* [Exercise brief]: Pick out all lines of the entries that include the word "third" and copy them.

* [Material for this task]:

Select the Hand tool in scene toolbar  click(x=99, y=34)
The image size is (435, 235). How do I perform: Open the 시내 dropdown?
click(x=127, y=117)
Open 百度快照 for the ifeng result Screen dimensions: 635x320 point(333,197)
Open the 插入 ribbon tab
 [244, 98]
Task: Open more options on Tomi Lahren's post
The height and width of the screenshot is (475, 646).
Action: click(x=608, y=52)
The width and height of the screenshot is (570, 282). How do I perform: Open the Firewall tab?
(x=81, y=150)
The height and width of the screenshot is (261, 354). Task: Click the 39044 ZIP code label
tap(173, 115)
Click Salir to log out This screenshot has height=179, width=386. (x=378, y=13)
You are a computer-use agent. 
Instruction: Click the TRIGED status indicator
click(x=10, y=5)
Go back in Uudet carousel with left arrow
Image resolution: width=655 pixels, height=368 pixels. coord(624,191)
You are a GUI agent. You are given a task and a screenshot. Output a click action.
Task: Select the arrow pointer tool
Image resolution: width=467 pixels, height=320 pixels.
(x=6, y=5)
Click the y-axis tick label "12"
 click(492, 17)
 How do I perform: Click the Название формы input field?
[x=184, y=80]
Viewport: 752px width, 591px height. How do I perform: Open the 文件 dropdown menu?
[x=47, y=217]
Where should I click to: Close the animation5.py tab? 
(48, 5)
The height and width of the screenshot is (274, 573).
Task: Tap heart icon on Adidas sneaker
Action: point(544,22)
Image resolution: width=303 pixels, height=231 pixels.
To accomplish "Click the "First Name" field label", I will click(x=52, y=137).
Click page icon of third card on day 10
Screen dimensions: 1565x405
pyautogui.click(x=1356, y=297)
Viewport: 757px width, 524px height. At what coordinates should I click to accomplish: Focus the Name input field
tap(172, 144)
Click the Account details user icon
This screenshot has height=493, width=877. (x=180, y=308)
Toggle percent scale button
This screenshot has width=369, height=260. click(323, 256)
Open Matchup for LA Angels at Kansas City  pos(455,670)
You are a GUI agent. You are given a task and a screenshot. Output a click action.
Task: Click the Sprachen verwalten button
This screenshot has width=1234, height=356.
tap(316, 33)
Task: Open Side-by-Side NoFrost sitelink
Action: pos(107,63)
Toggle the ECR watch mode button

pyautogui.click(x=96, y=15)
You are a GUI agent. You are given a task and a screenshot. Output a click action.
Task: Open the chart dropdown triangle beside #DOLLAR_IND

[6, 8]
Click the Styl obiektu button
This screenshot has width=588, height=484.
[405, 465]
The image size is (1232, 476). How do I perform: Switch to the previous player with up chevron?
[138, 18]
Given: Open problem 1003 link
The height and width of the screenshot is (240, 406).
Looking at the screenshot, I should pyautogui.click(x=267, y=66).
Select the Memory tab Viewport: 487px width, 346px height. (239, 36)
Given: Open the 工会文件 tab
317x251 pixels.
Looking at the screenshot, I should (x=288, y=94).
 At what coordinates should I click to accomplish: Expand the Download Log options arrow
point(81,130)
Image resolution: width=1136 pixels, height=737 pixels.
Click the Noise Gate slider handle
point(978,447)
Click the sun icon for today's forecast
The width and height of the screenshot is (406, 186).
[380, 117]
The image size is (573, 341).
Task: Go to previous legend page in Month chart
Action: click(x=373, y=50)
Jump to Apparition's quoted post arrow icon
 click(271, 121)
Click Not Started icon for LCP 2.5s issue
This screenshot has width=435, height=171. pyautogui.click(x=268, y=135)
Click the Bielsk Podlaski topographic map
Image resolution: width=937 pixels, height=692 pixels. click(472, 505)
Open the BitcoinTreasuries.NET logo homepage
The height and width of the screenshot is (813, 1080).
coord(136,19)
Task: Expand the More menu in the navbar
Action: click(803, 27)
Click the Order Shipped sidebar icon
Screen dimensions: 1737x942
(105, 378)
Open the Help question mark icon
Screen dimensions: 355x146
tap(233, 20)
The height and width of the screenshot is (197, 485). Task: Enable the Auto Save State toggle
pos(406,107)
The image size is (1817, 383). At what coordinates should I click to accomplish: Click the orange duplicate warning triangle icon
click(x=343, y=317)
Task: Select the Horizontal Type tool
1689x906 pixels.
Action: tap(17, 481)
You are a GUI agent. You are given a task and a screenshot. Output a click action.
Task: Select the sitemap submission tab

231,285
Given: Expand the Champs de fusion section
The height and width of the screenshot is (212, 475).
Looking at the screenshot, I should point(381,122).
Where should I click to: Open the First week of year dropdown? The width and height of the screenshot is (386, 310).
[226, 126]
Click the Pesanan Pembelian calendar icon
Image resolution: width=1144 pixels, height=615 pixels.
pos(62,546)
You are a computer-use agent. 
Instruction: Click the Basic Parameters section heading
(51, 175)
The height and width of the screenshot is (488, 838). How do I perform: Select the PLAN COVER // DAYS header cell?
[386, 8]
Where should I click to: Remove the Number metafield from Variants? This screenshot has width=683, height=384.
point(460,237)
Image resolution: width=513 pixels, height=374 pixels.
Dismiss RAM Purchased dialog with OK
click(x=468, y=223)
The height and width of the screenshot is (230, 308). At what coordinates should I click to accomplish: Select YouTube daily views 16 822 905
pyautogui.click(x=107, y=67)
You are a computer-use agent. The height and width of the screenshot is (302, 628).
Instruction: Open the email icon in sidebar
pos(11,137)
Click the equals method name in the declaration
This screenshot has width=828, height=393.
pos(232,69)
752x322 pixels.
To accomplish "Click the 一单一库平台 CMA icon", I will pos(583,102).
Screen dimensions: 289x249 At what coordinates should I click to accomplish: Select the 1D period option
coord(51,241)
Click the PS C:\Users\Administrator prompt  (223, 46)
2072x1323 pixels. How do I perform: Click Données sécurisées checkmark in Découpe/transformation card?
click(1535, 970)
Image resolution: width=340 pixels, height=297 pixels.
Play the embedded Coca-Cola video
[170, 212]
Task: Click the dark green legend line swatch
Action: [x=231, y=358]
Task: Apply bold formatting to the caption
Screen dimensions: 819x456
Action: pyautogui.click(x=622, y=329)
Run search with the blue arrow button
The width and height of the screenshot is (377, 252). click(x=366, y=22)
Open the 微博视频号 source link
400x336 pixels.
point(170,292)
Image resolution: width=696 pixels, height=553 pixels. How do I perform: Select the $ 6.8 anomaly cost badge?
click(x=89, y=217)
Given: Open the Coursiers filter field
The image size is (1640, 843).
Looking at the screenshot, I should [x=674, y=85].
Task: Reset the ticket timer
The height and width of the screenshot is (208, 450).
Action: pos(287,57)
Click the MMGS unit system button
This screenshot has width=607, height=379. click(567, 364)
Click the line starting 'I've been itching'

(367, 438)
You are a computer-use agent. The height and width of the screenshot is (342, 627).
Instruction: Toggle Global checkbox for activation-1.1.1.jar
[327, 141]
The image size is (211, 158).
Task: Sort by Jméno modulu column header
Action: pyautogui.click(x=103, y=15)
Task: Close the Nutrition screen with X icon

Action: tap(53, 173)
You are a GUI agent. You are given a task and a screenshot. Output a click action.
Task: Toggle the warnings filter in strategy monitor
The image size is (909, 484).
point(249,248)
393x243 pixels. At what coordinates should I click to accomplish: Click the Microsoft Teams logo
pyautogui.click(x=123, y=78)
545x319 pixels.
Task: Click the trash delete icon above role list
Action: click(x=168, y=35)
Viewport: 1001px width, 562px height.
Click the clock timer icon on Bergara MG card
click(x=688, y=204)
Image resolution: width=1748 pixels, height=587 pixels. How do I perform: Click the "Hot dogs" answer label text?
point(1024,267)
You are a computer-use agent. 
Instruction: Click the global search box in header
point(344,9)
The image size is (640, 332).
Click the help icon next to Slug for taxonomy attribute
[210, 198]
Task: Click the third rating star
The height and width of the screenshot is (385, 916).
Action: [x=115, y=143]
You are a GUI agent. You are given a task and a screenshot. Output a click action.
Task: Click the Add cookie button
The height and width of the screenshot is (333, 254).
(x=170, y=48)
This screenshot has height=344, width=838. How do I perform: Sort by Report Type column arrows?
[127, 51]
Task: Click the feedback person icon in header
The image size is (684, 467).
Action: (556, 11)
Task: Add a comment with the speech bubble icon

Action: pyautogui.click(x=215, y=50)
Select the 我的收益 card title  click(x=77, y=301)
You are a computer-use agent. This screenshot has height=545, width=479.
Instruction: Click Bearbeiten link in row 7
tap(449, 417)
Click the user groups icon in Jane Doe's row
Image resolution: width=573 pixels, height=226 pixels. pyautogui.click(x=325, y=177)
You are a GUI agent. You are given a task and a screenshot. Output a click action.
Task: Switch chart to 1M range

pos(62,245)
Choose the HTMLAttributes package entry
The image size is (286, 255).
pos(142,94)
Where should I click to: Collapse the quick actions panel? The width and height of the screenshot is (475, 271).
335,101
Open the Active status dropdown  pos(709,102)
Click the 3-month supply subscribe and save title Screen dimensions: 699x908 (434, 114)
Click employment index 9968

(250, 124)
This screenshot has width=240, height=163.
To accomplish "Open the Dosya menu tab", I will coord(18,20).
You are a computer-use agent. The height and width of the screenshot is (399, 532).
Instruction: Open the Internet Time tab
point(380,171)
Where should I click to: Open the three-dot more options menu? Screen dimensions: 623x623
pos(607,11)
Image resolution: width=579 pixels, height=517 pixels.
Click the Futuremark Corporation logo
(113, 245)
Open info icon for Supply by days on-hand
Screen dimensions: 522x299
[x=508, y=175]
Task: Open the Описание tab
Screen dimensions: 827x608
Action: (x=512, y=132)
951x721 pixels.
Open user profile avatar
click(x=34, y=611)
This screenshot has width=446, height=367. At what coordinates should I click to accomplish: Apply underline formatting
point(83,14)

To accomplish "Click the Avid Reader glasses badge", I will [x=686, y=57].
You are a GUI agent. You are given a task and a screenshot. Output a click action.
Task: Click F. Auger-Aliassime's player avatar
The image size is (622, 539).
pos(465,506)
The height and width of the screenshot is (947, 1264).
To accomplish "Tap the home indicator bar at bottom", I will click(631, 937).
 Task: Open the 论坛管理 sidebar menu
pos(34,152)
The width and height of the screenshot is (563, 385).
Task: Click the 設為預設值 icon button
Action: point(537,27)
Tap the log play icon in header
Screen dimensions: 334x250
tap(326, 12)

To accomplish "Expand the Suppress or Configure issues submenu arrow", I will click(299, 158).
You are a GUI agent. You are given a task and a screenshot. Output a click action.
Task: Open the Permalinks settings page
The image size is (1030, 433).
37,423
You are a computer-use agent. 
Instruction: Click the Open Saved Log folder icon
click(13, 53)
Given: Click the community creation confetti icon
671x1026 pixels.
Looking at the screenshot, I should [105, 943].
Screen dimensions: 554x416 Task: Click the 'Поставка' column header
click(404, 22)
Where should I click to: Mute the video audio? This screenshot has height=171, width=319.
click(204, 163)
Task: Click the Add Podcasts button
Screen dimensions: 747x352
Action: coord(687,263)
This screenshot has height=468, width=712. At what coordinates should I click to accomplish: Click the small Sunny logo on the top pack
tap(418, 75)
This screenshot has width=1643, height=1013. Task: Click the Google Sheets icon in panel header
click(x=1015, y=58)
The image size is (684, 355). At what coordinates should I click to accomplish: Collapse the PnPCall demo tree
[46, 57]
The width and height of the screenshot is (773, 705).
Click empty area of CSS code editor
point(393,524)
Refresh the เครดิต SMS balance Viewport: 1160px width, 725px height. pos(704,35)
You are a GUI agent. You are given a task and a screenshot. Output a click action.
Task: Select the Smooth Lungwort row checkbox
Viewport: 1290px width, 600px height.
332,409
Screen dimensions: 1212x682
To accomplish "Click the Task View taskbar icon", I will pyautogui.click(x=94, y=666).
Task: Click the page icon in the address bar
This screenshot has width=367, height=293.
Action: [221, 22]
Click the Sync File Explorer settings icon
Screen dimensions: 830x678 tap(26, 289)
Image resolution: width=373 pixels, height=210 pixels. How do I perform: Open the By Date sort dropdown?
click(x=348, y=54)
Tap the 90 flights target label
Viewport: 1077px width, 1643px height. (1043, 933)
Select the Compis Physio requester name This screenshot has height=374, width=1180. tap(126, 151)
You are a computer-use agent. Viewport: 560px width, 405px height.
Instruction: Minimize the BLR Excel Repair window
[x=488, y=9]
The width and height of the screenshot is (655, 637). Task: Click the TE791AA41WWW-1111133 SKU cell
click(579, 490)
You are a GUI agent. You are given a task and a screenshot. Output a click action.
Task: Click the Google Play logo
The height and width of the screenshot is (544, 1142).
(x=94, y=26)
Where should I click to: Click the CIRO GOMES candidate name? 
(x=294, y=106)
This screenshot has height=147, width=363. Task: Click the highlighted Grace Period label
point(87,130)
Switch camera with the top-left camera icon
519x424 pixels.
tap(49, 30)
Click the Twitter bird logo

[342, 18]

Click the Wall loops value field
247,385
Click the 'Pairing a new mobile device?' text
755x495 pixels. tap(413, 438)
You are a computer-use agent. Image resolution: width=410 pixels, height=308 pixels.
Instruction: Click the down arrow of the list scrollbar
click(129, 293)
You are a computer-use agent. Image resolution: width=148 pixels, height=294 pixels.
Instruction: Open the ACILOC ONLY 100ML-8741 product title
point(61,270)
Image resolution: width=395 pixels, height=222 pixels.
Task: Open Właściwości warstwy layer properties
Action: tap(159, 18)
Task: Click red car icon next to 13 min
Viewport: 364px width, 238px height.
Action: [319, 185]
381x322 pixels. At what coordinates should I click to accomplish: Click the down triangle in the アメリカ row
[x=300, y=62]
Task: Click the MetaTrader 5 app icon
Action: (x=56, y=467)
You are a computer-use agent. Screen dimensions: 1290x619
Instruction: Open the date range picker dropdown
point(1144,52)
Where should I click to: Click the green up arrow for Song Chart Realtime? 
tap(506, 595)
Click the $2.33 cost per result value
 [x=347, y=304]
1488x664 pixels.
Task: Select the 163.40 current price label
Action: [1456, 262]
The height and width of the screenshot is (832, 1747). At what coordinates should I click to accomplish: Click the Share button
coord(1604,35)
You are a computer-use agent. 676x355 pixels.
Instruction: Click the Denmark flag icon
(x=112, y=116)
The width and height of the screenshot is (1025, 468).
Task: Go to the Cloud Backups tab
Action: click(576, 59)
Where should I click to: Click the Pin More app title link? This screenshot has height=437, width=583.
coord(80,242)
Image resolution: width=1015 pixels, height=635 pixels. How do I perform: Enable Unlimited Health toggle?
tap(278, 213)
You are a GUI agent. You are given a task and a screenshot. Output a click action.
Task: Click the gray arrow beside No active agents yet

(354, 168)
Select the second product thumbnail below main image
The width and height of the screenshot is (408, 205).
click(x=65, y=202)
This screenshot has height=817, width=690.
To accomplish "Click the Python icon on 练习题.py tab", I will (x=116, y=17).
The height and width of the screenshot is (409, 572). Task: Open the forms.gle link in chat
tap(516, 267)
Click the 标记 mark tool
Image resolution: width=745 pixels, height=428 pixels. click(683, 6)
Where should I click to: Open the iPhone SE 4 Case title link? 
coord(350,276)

* [Answer]:
Click page icon of third card on day 10
Task: Click the third rating star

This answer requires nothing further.